Clearly, and as evidenced by the Talmudic discussion of Chana’s prayer, silent prayer was not typical. As intuitive and sensible as a “silent prayer” may seem to us today, it was apparently the practice and culture back then to raise one’s voice in prayer, to loudly state one’s praise and requests of G-d. Silent prayer must have been so unusual, that Eli could come to no conclusion other than that Chana must have been drunk.
And Hannah answered and said: “No, my lord, I am a woman of a sorrowful spirit; I have drunk neither wine nor strong drink, but I have poured out my soul before the LORD. Do not regard your handmaid as a wicked woman, for it is out of the abundance of my complaint and my vexation have I spoken thus.”
Then Eli answered and said: “Go in peace, and may the God of Israel grant your request that you have asked of Him.”
And she said: “Let your servant find favor in your sight.”
And the woman went on her way, and ate, and her countenance was no longer sad. And they rose up in the morning early, and worshiped before the LORD, and returned, and came to their house to Ramah; and Elkana knew Chana his wife; and the LORD remembered her. And it came to pass, when the time came, that Chana conceived and bore a son, and she called his name Shmuel because “I have asked him of the LORD.” I Shmuel, 1:12-19.
Looking back at Chana’s silent prayer, the sages of the Talmud concluded that there was indeed no more appropriate way of praying to G-d. Accordingly, our most sacred prayer – the Amidah, the Sh’moneh Esrei – is recited silently, standing still in a single place. Indeed, it is to Eli’s credit that as soon as Chana explained the nature of her prayer, he “got it,” and had no further comment about the “appropriate decorum” in the House of G-d. Not only does he accept her explanation, but he gives her blessing that her prayers be answered.

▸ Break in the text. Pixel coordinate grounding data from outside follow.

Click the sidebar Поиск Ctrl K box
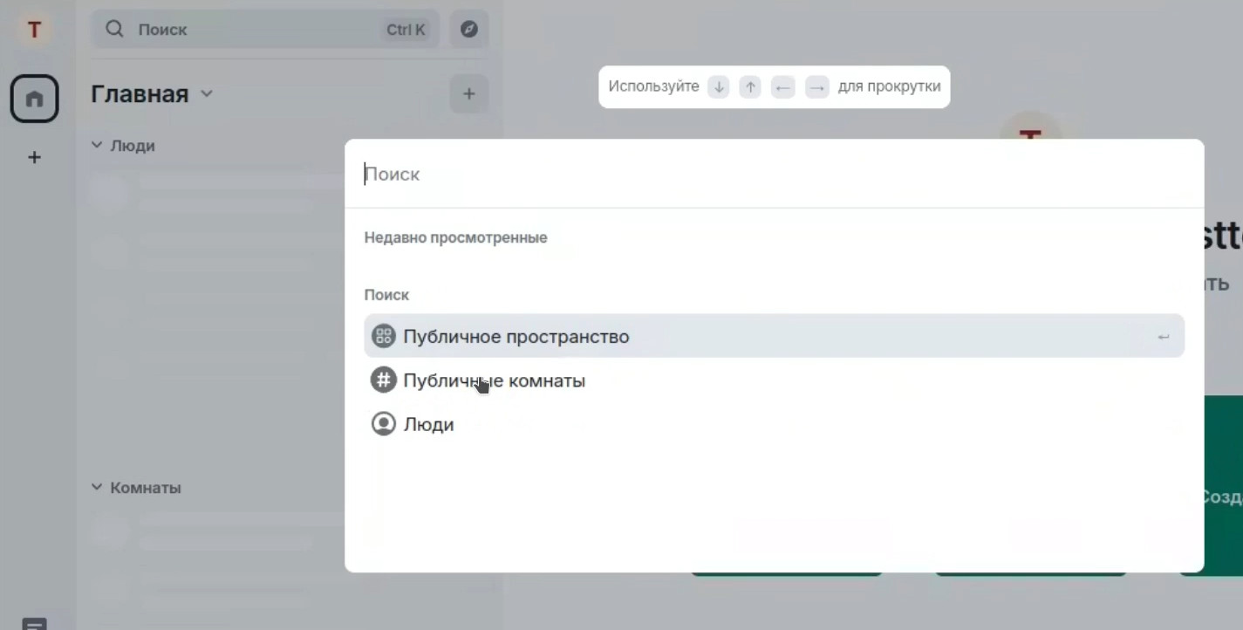 tap(266, 30)
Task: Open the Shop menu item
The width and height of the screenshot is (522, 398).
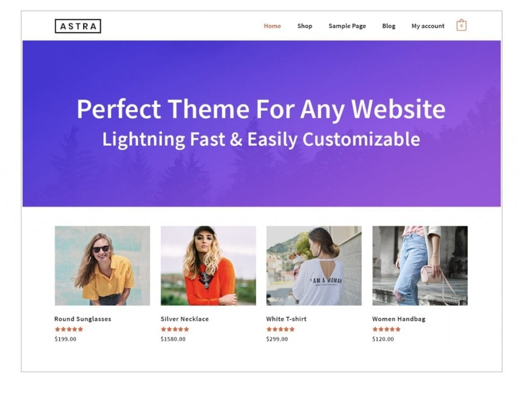Action: click(305, 26)
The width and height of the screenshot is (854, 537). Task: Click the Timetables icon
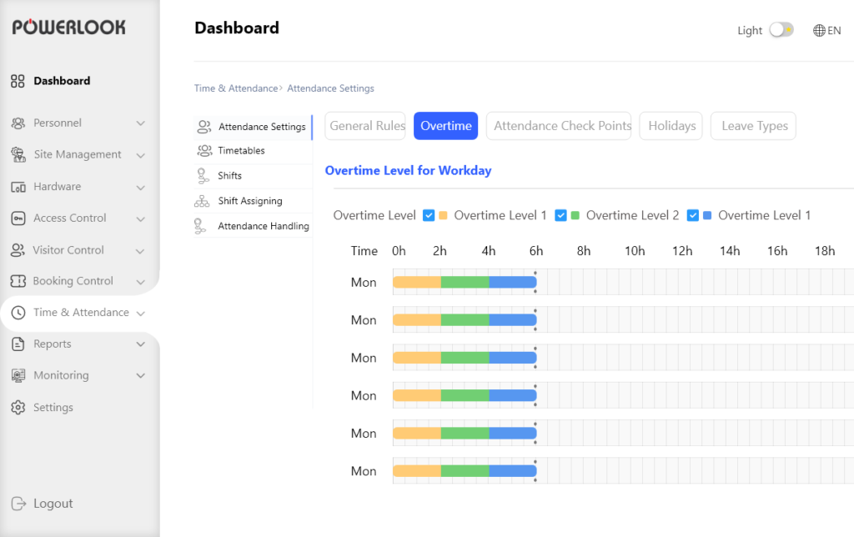203,151
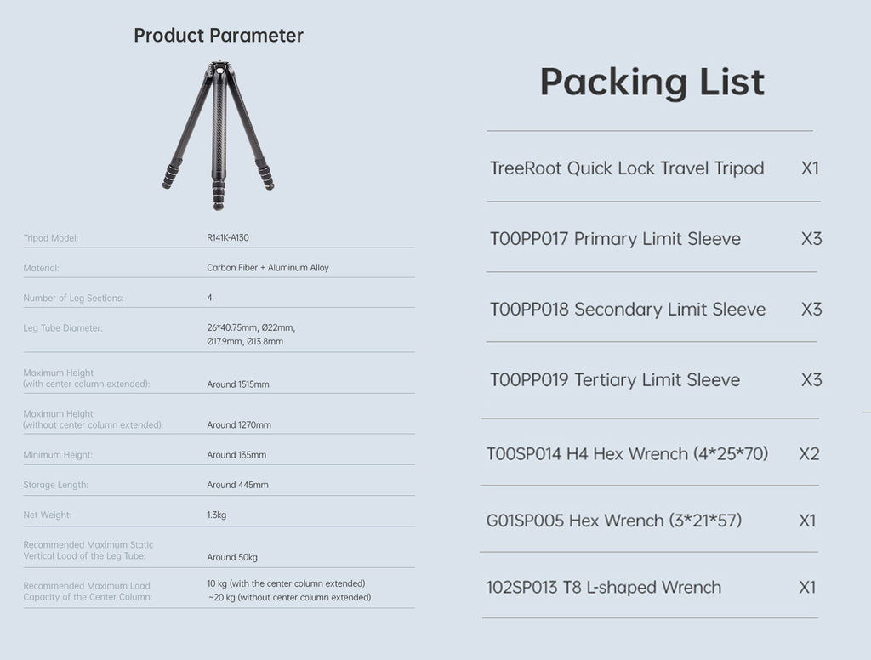Click the Packing List title
This screenshot has height=660, width=871.
[x=652, y=83]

And they are. Just as her matriarch Sarah before her, G-d “remembers” her the next time she is intimate with her husband, and she gives birth to the Jewish nation’s first prophet, Shmuel. Think about it! The prophet Shmuel, who shaped the Jewish nation for all of eternity, would not have been born but for two particular qualities that Chana possessed: (1) Perseverance. Whereas so many others, after so many years of childlessness, may have simply resigned themselves to their barren condition – something which Elkana in fact encouraged Chana to do – Chana would not accept that infertility as her fate; and (2) Asking. We don’t know what fertility methods Chana may have tried. Whether she looked for fertility-inducing flowers like her ancestor Rachel; or whether she tried to assist Penina in raising her children like both Rachel and Sarah. All we know is that she asked G-d, pouring out her heart to Him, reasoning with Him, communicating with Him. And ultimately her dialogue with G-d not only resulted in a change of her physical nature, granting her the child of her dreams, but is upheld as an example of the sincere communication that G-d seeks from all of his children, for all time.
It is no wonder then, that Chana’s story is read in the synagogue on Rosh Hashana, the Jewish New Year – a day on which we seek to be remembered by G-d, as Sarah was remembered, as Chana was remembered, and an auspicious time for us to strike up a perhaps-overdue dialogue with our Father-in-Heaven, with sincerity and earnestness, asking him to grant us a sweet new year, a year of prosperity, health, fertility, and peace – even if He may be required to tweak the natural order of things to do so.
May G-d grant all of our prayers, including those that we may not have thought to articulate, in an open and revealed manner. Amen.